There’s this engineering manager at work who thinks he’s God’s gift to engineering.  His designs and products has me determine that he sucks at his job.  However, this company loves academic pedigree.  40 years ago, he graduated with a math degree and makes him qualified to design products that turn into turds.  Either way, he’s a douche bag.

There’s a new employee who happen to have his cube right outside of his office and had the misfortune to have this “Thai Chi” master pass by.  The master looked at the new employee and said nothing. Then, he proceeded to go into his office.  How creepy right?  Then, came a day where the new grasshopper decided to fluff the master and stroke his ego.  This is where we tell the stories of “Thai Chi Fuck Face”!

I have no problem with the martial arts. However, Thai Chi isn’t really on the list of MMA backgrounds that you want to brag about.  Mr. Thai Chi Fuck Face is often seen in the work parking lot waving arms and humming some shit.  I just want to tell him to go inside and Thai Chi me some real engineering work.  He does it for show and we found out why.

While Thai Chi Fuck Face was on the phone and his office door wide open, the young grasshopper overheard him tell someone on the phone, “I’m worth over 2 million dollars.  I’m a shouldn’t be treated this way!”  Stop right there.   Take your Buddhist loving statues and toss them in the trash.  For real. You tell someone that you’re a big deal because you have assets that total 2 million dollars? STFU.

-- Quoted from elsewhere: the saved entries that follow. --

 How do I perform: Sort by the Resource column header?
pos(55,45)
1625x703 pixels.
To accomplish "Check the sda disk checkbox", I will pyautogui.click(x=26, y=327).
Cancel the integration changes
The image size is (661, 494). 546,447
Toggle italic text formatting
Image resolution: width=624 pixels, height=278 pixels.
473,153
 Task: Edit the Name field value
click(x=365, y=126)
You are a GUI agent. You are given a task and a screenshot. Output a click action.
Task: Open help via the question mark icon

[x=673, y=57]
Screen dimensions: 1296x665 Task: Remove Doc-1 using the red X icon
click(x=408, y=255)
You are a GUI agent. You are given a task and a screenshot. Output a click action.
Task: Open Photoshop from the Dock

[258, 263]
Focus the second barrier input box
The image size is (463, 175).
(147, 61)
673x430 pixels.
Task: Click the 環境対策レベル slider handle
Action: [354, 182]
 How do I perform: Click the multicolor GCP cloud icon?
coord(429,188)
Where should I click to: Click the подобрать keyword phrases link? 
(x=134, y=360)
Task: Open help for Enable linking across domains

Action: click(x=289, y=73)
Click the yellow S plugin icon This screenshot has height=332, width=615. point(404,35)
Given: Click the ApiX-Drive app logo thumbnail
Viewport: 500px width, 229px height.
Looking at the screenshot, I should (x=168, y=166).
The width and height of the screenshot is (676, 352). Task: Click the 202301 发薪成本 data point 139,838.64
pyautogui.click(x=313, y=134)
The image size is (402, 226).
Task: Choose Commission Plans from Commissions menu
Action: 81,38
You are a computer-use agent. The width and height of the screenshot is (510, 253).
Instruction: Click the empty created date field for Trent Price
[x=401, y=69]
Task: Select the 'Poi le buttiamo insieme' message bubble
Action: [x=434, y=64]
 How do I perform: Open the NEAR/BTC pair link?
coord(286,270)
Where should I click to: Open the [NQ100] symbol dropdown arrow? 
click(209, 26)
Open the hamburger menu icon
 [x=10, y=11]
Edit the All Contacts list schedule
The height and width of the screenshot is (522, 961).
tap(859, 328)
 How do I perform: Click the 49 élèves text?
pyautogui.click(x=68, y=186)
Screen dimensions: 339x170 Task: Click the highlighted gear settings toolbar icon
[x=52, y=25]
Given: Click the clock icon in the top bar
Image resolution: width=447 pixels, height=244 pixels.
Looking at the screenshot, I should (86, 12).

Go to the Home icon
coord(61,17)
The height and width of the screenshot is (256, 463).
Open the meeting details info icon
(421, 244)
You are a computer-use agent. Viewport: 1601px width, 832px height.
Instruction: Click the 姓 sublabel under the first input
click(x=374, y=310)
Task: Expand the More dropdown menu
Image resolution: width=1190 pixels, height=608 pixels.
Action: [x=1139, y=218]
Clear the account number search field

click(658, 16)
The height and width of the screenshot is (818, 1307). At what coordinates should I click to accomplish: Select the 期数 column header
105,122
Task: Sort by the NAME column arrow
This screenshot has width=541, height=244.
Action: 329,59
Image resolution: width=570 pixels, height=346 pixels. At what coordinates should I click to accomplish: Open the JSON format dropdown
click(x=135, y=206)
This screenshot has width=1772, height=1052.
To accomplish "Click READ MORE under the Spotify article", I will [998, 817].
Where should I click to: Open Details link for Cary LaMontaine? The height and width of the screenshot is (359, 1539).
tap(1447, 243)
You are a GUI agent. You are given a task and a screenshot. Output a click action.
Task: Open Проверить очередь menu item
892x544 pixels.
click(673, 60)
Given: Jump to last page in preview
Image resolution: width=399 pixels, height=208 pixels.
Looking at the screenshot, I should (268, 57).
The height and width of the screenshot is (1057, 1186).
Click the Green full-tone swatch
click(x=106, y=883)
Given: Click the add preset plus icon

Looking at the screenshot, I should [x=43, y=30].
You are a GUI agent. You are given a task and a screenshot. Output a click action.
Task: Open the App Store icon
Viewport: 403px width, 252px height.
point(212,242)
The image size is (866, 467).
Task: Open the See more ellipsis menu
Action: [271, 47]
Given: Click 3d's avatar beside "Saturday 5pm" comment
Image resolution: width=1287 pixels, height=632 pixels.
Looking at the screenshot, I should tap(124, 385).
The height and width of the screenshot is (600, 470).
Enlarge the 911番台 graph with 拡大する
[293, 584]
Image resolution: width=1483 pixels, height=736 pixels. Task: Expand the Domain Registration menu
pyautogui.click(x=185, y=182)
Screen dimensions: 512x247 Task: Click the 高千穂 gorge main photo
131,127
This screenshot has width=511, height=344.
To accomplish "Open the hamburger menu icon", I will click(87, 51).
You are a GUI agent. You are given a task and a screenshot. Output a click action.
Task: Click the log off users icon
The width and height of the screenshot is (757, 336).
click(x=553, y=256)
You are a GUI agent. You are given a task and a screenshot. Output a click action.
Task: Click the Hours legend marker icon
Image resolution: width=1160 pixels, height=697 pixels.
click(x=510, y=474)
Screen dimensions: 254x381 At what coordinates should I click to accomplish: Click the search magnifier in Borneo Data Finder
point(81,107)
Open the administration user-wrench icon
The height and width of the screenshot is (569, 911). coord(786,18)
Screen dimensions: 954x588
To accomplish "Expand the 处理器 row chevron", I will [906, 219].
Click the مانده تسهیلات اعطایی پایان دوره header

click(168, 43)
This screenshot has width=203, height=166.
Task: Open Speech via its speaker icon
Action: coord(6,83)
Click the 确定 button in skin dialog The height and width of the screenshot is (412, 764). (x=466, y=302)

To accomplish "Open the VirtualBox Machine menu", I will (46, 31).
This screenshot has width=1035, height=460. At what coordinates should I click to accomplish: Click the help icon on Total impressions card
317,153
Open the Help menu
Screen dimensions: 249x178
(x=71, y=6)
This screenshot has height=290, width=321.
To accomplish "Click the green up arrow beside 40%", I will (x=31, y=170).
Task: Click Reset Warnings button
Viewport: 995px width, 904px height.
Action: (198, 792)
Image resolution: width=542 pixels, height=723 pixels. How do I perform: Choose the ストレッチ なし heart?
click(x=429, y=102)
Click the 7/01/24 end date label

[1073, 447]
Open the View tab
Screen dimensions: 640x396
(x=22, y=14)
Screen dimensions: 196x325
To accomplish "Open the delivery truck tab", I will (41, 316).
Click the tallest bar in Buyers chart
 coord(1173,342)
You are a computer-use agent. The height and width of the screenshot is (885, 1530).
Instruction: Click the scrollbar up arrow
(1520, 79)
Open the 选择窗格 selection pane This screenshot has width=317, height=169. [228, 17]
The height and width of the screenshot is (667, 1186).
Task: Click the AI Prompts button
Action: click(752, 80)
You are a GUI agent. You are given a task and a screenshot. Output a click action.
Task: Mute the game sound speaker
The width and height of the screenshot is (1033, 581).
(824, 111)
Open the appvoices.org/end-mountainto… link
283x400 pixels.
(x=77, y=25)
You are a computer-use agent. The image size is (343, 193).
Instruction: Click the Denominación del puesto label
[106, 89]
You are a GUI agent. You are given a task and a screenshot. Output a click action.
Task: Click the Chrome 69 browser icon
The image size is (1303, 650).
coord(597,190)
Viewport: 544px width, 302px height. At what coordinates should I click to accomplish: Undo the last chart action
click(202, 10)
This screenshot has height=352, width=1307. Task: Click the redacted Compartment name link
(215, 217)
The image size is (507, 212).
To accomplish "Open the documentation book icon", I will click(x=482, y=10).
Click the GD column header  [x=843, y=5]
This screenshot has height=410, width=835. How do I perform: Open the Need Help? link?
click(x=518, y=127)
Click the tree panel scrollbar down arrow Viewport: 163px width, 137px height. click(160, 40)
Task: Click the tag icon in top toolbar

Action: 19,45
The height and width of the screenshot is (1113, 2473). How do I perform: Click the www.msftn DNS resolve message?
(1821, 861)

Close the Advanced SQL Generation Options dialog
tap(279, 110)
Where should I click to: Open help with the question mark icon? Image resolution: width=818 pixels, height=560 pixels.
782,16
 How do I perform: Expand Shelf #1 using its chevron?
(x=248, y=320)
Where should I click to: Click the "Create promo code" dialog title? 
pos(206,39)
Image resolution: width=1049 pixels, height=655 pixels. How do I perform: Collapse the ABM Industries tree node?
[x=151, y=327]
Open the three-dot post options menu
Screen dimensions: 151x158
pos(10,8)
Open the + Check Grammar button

Then Thai Chi Fuck Face finally speaks to the new guy.  “Hello, I’m *Name removed* and I have a background in Thai Chi”.  Let me stop right there and say that one honestly gives a fuck.  Really? You’re a big deal now? “I’ve been to China and worked with the main master there (Paraphrasing)”.  Oh wait? You paid money to fly over and pay some master guy to let you tell the story that you met him? You’re a-nobody white guy who now knows the secrets of the Universe? STFU. “If you want, I could connect you to the right people at the studio.”  Oh wait, the one that you PAY to attend? You don’t honestly run a studio because that would require someone who knows what to do.  You’re probably a Grade-C Thai Chi demonstrator.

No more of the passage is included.